# [Problem details]
From the material beneath, pull every line with the word "Página".

# [Extracted information]

------------------------------------

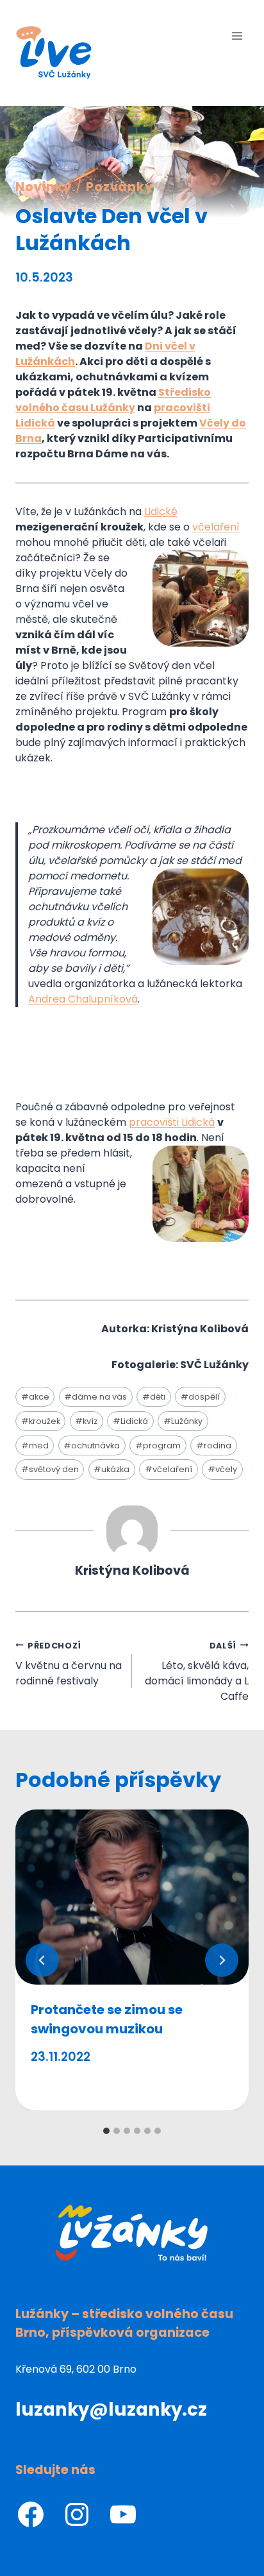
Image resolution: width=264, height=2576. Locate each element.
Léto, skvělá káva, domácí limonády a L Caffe (197, 1672)
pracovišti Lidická (172, 1122)
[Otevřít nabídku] (237, 36)
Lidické (160, 511)
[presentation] (132, 1897)
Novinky (43, 187)
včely (222, 1469)
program (158, 1445)
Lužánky (182, 1421)
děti (153, 1396)
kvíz (86, 1421)
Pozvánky (120, 187)
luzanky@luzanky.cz (111, 2409)
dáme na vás (95, 1396)
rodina (213, 1445)
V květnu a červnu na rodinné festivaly (68, 1664)
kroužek (40, 1421)
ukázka (111, 1469)
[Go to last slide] (42, 1960)
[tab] (106, 2131)
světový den (50, 1469)
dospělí (200, 1396)
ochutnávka (91, 1445)
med (35, 1445)
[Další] (221, 1960)
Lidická (130, 1421)
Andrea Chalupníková (83, 999)
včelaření (216, 527)
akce (35, 1396)
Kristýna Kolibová (132, 1570)
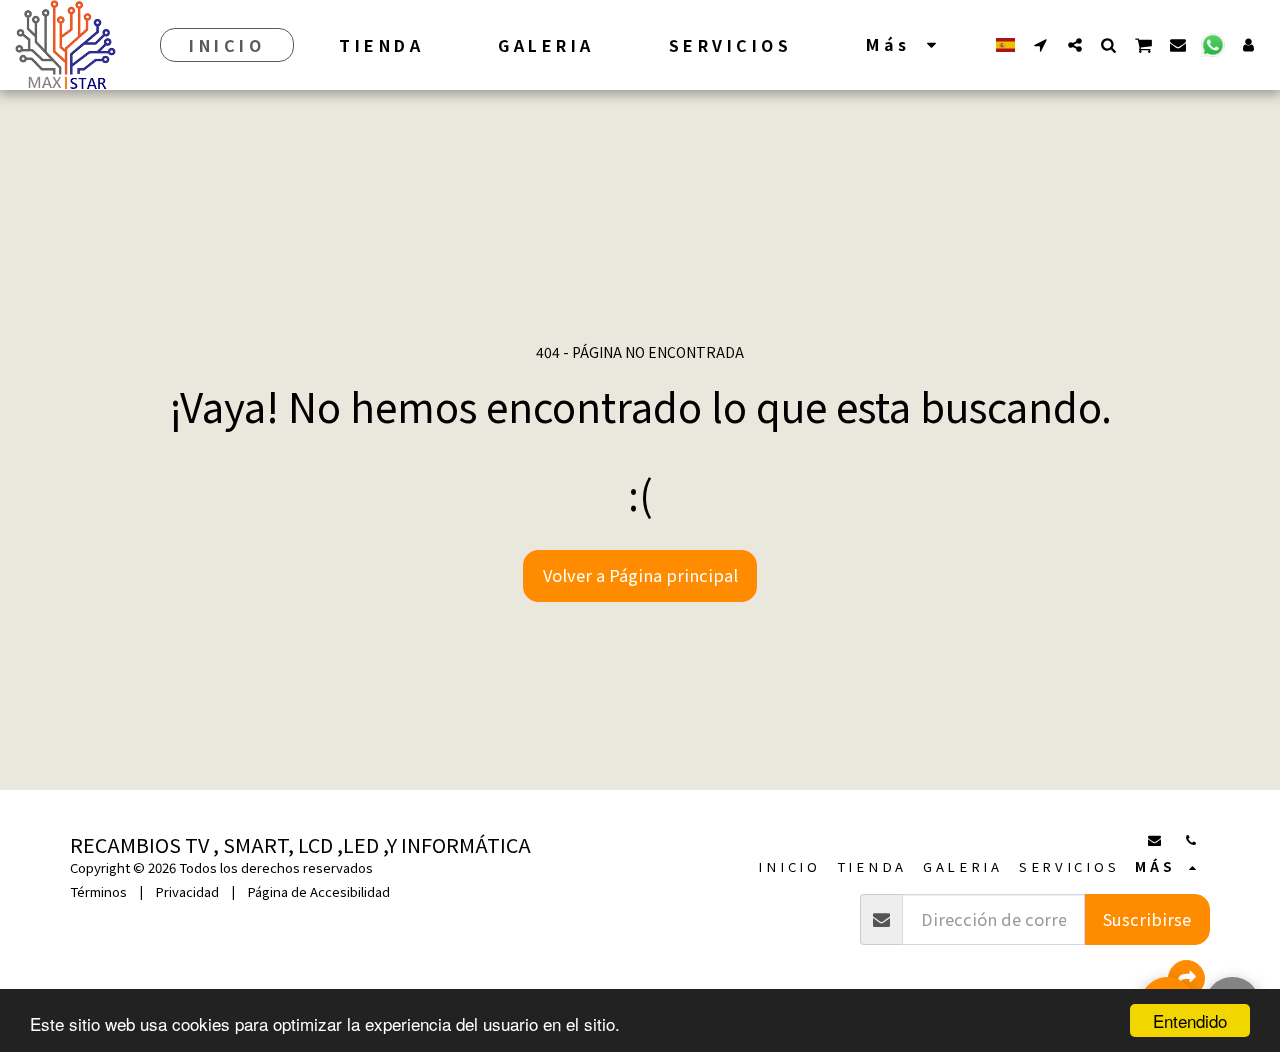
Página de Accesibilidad (318, 891)
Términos (98, 891)
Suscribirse (1147, 919)
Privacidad (187, 891)
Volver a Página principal (640, 575)
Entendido (1190, 1020)
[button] (1041, 44)
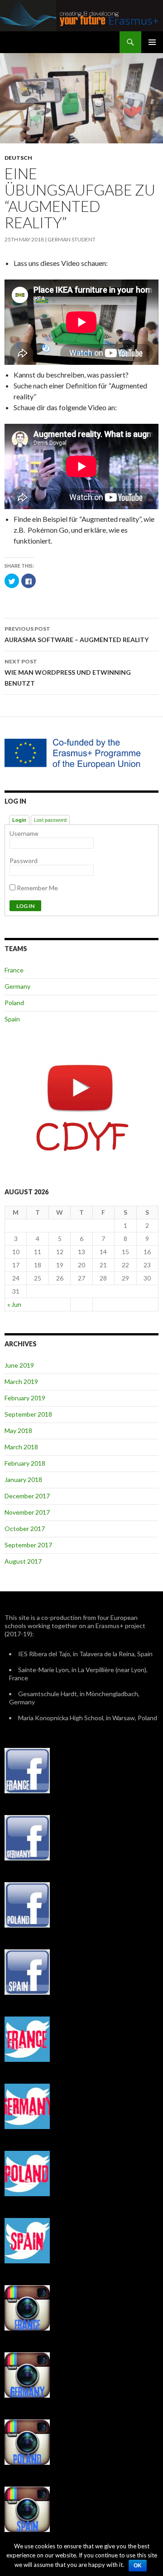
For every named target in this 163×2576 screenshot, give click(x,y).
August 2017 (23, 1561)
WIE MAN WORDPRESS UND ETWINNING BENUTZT (68, 672)
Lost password (50, 820)
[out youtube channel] (81, 1107)
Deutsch (18, 157)
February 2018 (25, 1463)
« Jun (14, 1304)
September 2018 (28, 1414)
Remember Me (36, 888)
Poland (14, 1002)
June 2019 (19, 1365)
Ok (138, 2565)
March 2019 (21, 1381)
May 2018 (18, 1430)
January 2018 (23, 1479)
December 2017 (27, 1496)
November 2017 (27, 1512)
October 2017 (25, 1528)
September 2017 (28, 1545)
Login (19, 820)
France (14, 970)
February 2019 (25, 1398)
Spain (12, 1019)
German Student (72, 239)
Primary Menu (152, 42)
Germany (17, 986)
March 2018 (21, 1447)
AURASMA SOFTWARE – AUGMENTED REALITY (77, 634)
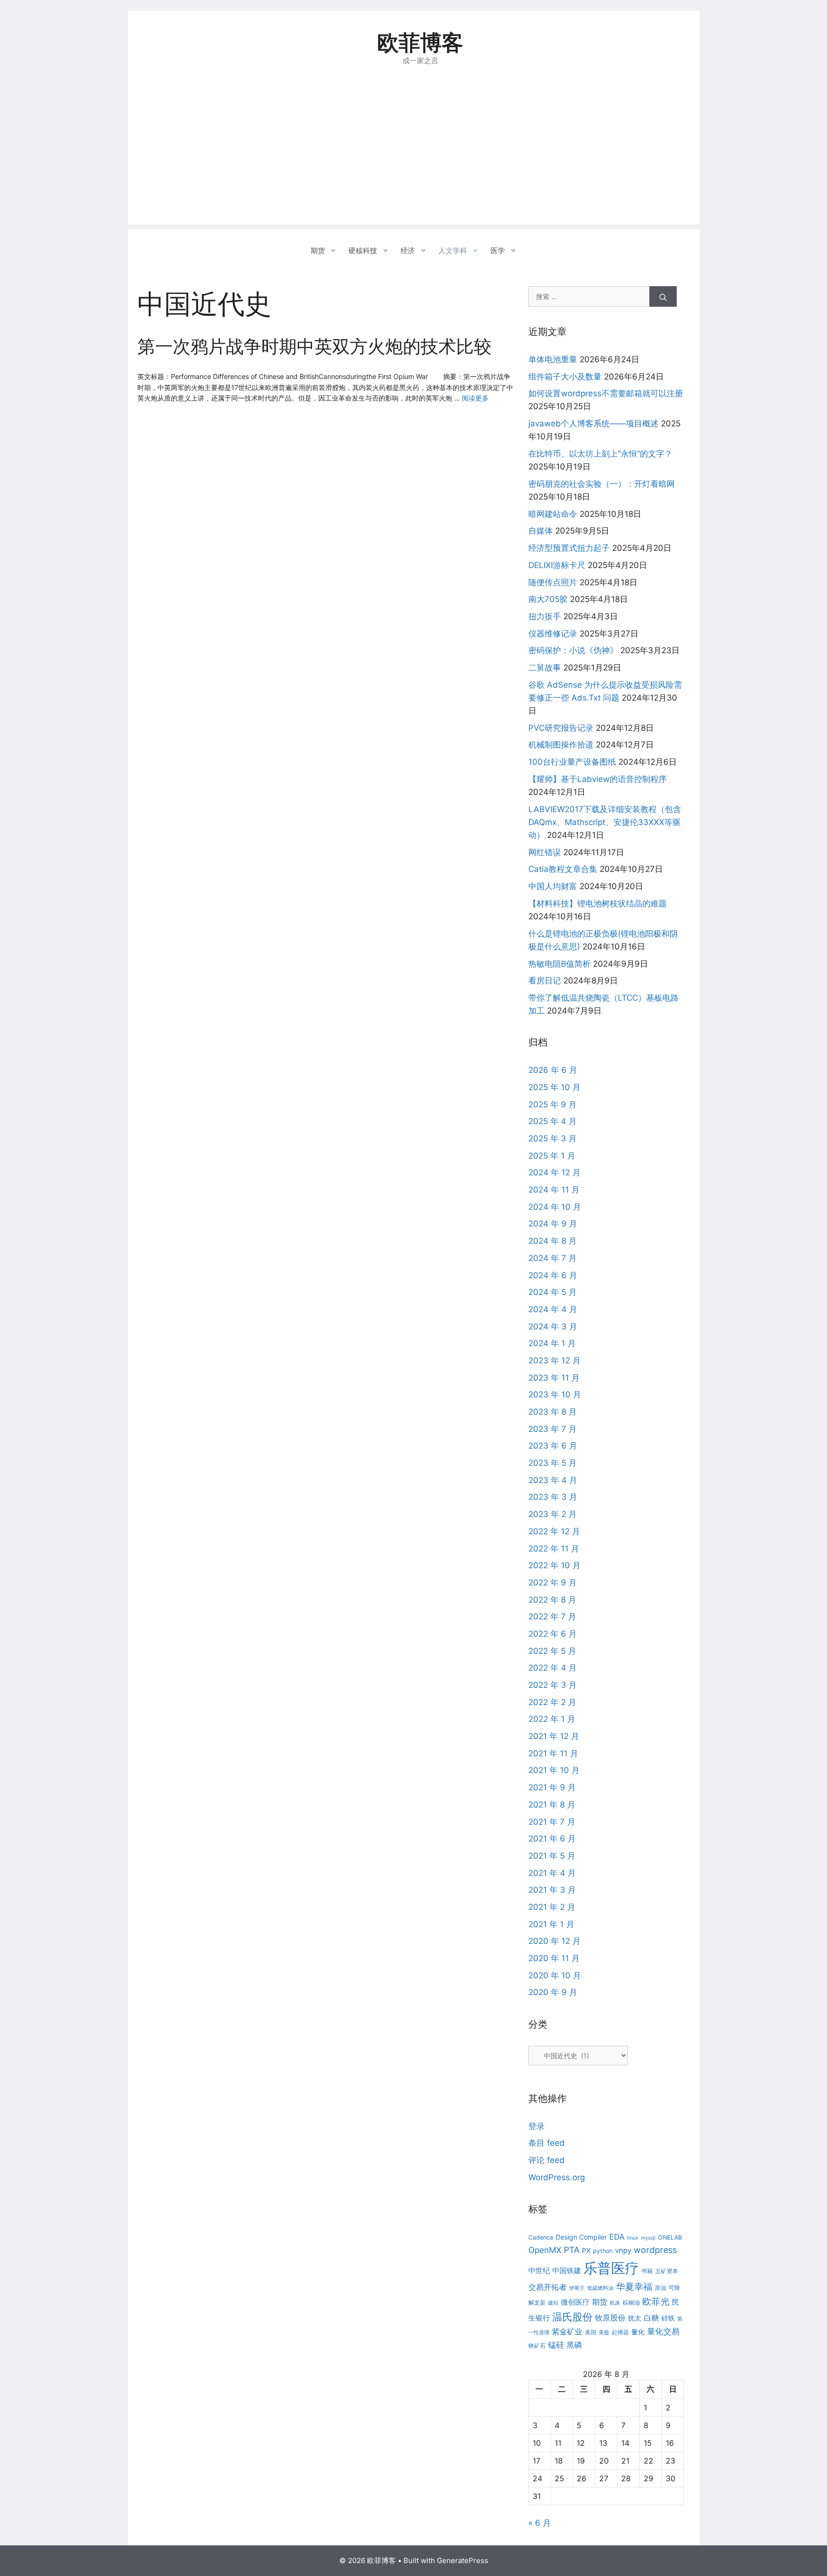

------------------------------------

# [The answer]
Página de Accesibilidad (318, 891)
Volver a Página principal (640, 575)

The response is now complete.